*Instructions to follow:* Copy out the lines beginning at the one with "Open the Extensions tab label" and ending at the last line of the data, both included; pictures stay out.

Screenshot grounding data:
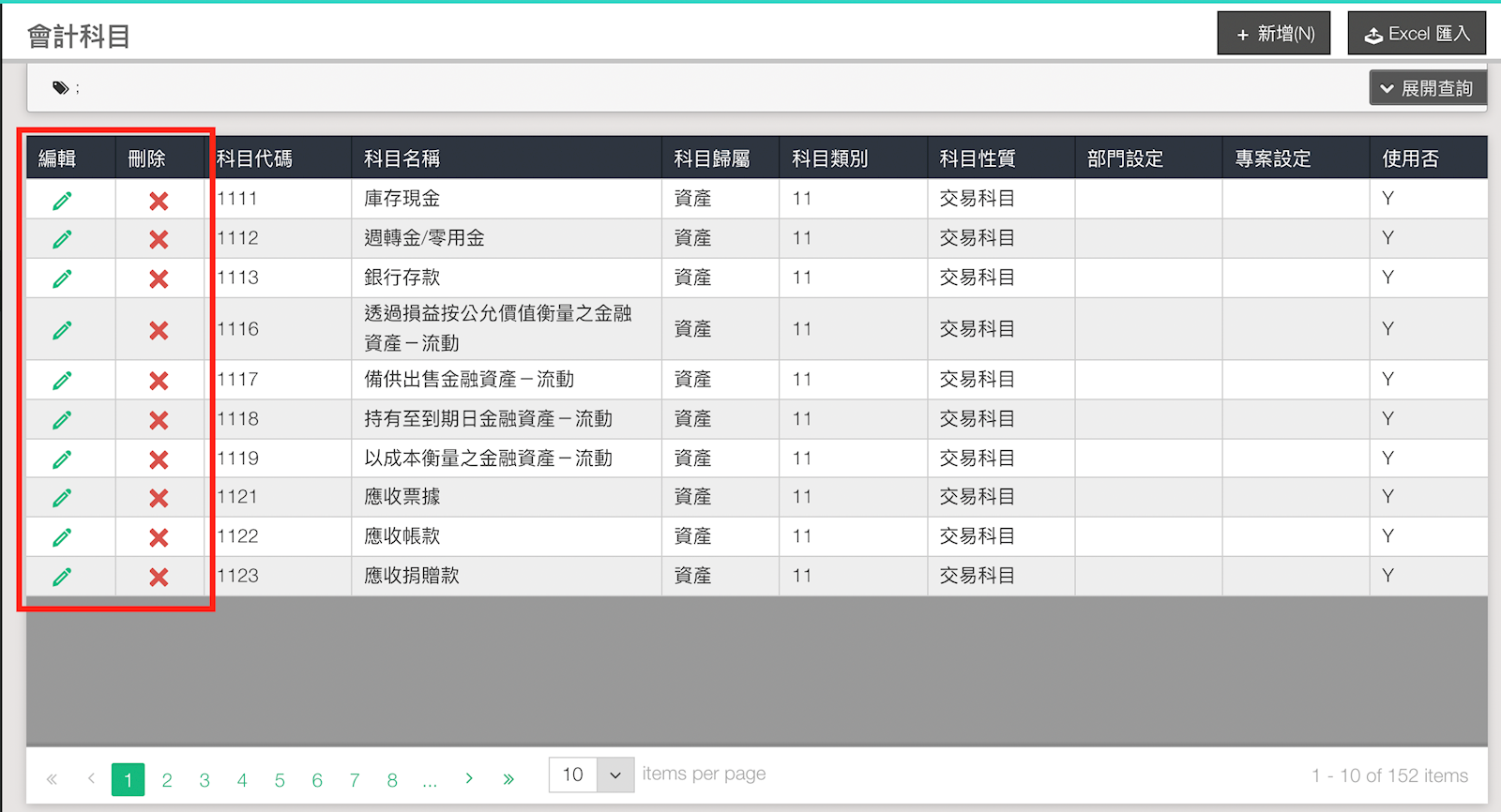Delete account 1112 with the red X
This screenshot has height=812, width=1501.
[159, 240]
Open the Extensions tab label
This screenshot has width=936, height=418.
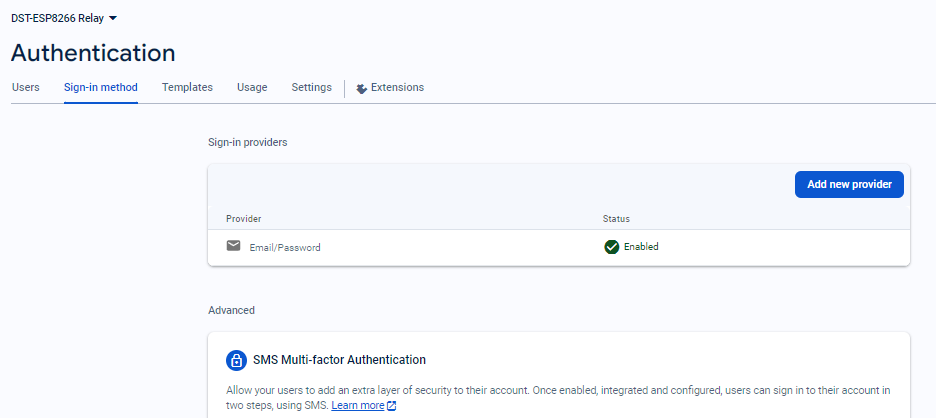pos(397,88)
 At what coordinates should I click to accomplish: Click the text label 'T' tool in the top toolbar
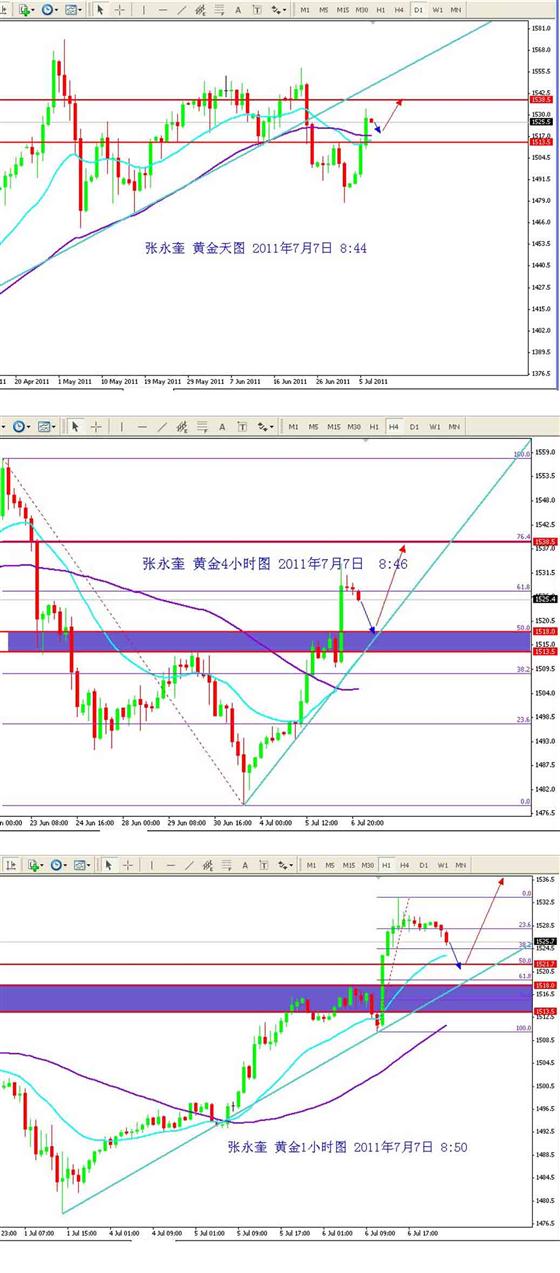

*Exercise answer:*
Open the Extensions tab label
This screenshot has width=936, height=418.
pos(397,88)
 At what coordinates should I click to accomplish: Click the text label 'T' tool in the top toolbar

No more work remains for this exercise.